The fees for the individual inner transactions are paid in the outer transaction rather than the inner transactions themselves, to ensure that fee escalation is calculated on the total cost of the batch transaction and not just the overhead.

Metadata

Inner transactions are committed separately to the ledger and therefore have separate metadata. This ensures better backward compatibility for legacy systems, so that they can support Batch transactions without needing changes to their systems.

For example, a ledger that only has one Batch transaction containing 2 inner transactions would look like this:

[ OuterTransaction, InnerTransaction1, InnerTransaction2 ]

Outer Transaction

Each outer transaction contains the metadata for its sequence and fee processing, not for the inner transaction processing.

There is also a list of which transactions are actually processed, which is useful for the ONLYONE and UNTILFAILURE modes, since those might only process a subset of transactions. It can also hellp with debugging all modes. This section is called BatchExecutions. It contains a list of objects with the TransactionHash and TransactionResult for every transaction processed (whether or not it succeeds).

It's possible that not every transaction is included in the list. For example, when usingONLYONE mode, once a transaction succeeds, all other transactions are skipped.

Transactions are only included in the ledger if their result code is tesSuccess and the outer transaction has a result code of tesSuccess. For example, an inner transaction might have a result code of tesSuccess without being included in the ledger if you use the ALLORNOTHING mode and another transaction in the batch fails.

Inner Transaction

Each inner transaction contains the metadata for its own processing. Only the inner transactions that are actually committed to the ledger are included. This makes it easier for legacy systems to process Batch transactions as if they were normal.

There is also a pointer back to the parent outer transaction (parent_batch), for ease of development (similar to the nftoken_id field).

Edge Cases

Inner transactions don't have Sequences or TicketSequences, unlike a normal transaction. This causes some problems when it comes to transaction processing, due to a few edge cases.

Ledger Object ID Generation

Some objects, such as offers and escrows, use the sequence number of the creation transaction as a part of their ledger entry ID generation, to ensure uniqueness of the IDs.

To get around this, in single-account Batch transactions, a phantom sequence number is used instead. The phantom sequence number is equal to BatchTxn.OuterSequence + BatchTxn.BatchIndex.

Multi-account transactions use the same phantom sequence number strategy, using BatchTxn.Sequence + BatchTxn.BatchIndex, since the outer sequence doesn't map to the inner transaction's account.

Sequence Number Handling

Sequence numbers are always consumed (i.e. the AccountRoot's Sequence is incremented) if any inner transactions are processed. A transaction counts as being "processed" if it is applied to the ledger (that is, if a tec or tes error is received). The sequence number for each account is incremented by the total number of inner transactions included in the Batch transaction, to avoid any hash collisions.
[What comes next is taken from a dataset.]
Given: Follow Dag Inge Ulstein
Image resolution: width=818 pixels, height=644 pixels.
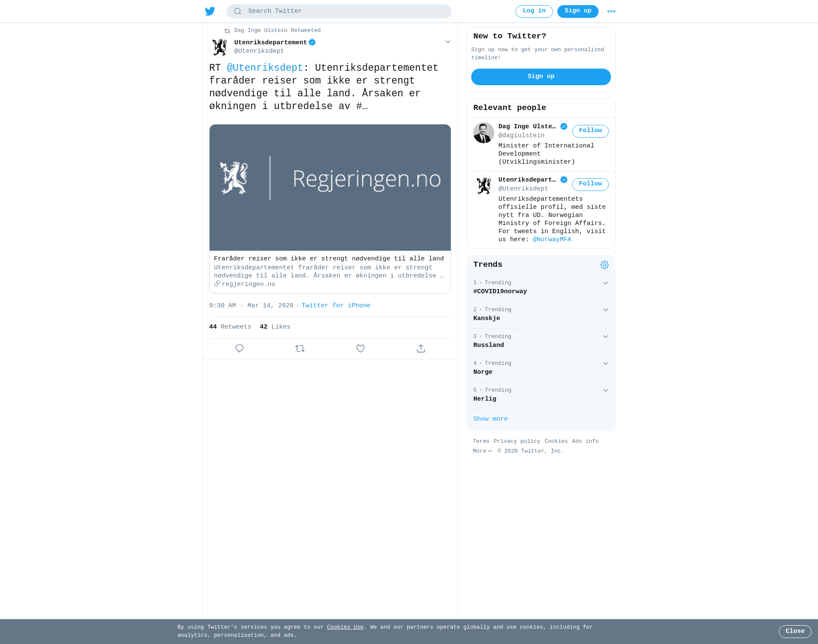Looking at the screenshot, I should coord(590,131).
Security Trust Assumptions

Regardless of how many accounts' transactions are included in a Batch transaction, all accounts need to sign the collection of transactions.

Single Account

In the single account case, the single account must approve all of the transactions it is submitting. No other accounts are involved.

Multi Account

The multi-account case is a bit more complicated and is best illustrated with an example.

Alice and Bob are conducting a trustless swap via a multi-account Batch, with Alice providing 1000 XRP and Bob providing 1000 USD. Bob submits the Batch transaction, so Alice must provide her part of the swap to him.
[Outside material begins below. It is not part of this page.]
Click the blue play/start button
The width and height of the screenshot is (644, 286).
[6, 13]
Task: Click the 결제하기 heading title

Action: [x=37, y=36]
If Alice provides a fully autofilled and signed transaction to Bob, Bob can submit Alice's transaction on the ledger without submitting his and receive the 1000 XRP without losing his 1000 USD. Therefore, the inner transactions must be unsigned.

If Alice just signs her part of the Batch transaction, Bob can modify his transaction to only provide 1 USD instead, thereby getting his 1000 XRP at a much cheaper rate. Therefore, the entire Batch transaction (and all its inner transactions) must be signed by all parties.